I encountered this problem as well with a camera that actually shoots video in wide-screen (FCE would compact it giving it a "stilted" look); which was one of two problems I had when I first started to use FCE (yesterday), both of which I solved with iMovie. The first, which I shall briefly mention, is that my camcorder interfaces with USB, not Firewire, so I had to import the movie clips from my camcorder with iMovie (ver. 7.1.4). iMovie preserves the 16:9 aspect ratio if one tells it to.
At first, I used the files iMovie would make for its own use (the files in the "Event Library"). FCE would import these, but it would squash them into 4:3 every time. After looking around on the internet--including this thread--I did more experimenting.
I noticed that if I imported a movie that was exported as a wide-screen Quicktime movie (such as the graduation video I made for my cousin using iMovie), FCE would rightly treat it as a wide-screen video. What this means is, if you import your clips from your camcorder into an event, collect all the clips you want to edit into an iMovie project, then export the project "using Quicktime", you can then import that with FCE and edit it in wide-screen format.
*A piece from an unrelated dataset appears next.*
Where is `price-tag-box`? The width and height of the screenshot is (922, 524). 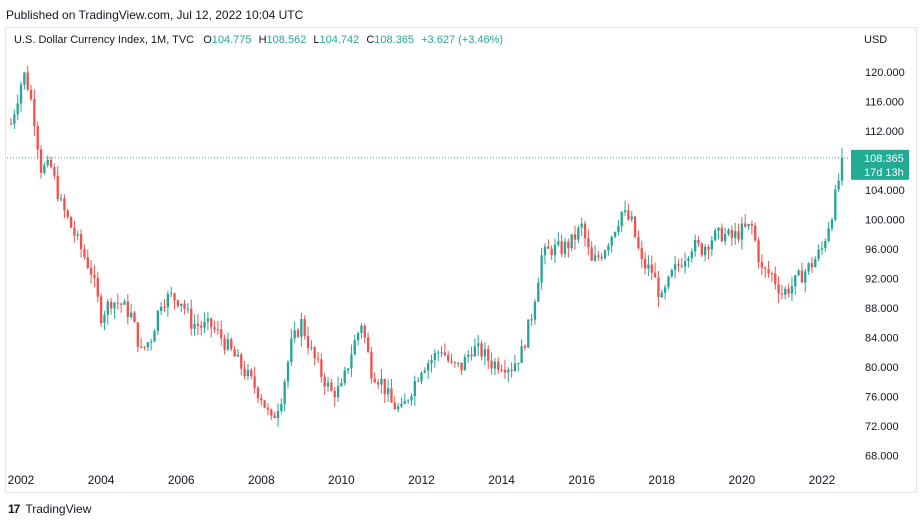
price-tag-box is located at coordinates (880, 164).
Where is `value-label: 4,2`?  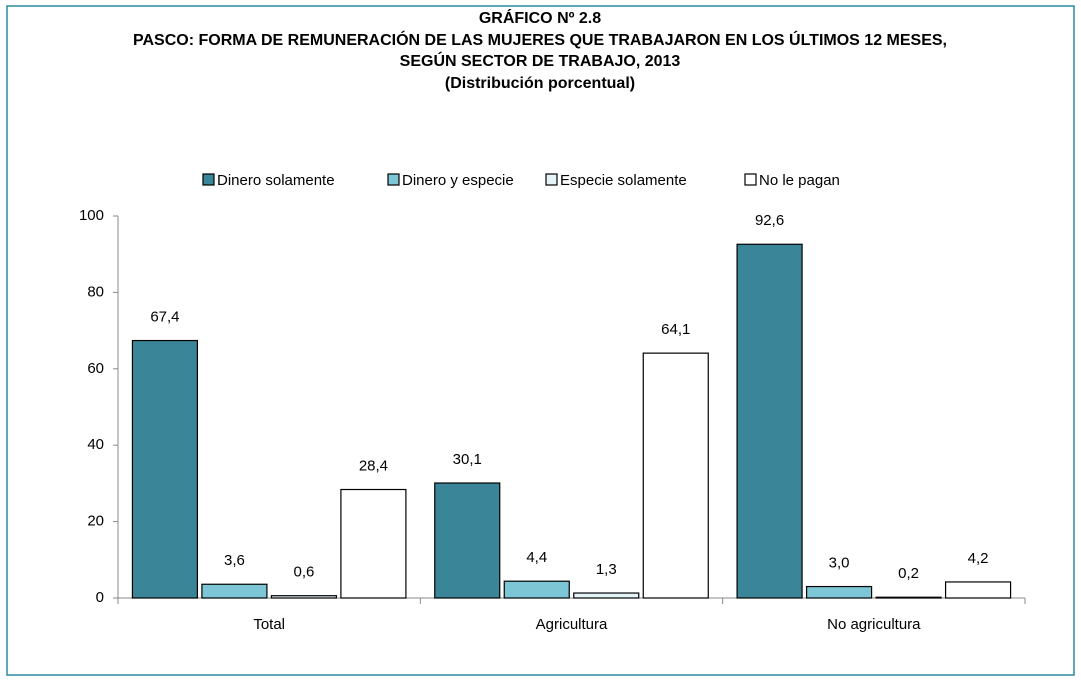 value-label: 4,2 is located at coordinates (978, 558).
The manner in which you export it depends on how fast your computer is or how much time you have: on my 3.06 GHz (Intel core duo) iMac, it took 2 and a half hours to export a 13 minute video (16:9, standard def.) in an uncompressed Quicktime movie with the quality settings the highest. Determine which file format is right for you if you do not quite have the time to enjoy every clip in its uncompressed, no-loss format.